**To do**
This exercise calls for a copy of every line in the listing below that carries the word "will".

**Excerpted records**
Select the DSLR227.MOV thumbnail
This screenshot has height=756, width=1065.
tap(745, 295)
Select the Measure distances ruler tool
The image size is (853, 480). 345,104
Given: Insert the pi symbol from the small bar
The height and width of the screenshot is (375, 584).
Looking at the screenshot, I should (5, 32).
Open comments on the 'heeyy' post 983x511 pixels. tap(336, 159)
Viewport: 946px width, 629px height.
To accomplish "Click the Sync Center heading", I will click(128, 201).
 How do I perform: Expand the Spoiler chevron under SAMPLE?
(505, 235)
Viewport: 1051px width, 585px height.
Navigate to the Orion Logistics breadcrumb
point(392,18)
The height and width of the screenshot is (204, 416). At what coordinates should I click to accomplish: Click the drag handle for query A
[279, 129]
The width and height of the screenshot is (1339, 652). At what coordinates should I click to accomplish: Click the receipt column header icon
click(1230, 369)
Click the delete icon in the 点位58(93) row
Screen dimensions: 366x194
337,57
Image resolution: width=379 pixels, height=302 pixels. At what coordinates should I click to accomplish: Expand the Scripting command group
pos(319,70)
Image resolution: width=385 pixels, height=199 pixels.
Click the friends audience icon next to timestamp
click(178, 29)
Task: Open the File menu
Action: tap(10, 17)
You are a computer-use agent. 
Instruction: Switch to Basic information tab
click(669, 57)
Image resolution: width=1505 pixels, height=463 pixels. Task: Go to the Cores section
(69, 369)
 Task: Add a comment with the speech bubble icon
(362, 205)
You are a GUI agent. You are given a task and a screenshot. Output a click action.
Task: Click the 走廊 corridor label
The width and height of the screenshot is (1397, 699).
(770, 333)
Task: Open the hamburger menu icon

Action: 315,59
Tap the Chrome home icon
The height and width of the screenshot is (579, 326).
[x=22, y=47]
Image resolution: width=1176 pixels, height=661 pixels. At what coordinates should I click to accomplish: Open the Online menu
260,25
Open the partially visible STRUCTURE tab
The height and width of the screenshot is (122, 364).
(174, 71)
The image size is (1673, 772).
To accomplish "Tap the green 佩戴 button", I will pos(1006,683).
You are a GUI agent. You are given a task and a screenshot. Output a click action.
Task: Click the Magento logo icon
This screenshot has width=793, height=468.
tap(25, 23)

**Exercise solution**
To accomplish "Click the Sync Center heading", I will click(128, 201).
To accomplish "Tap the green 佩戴 button", I will pos(1006,683).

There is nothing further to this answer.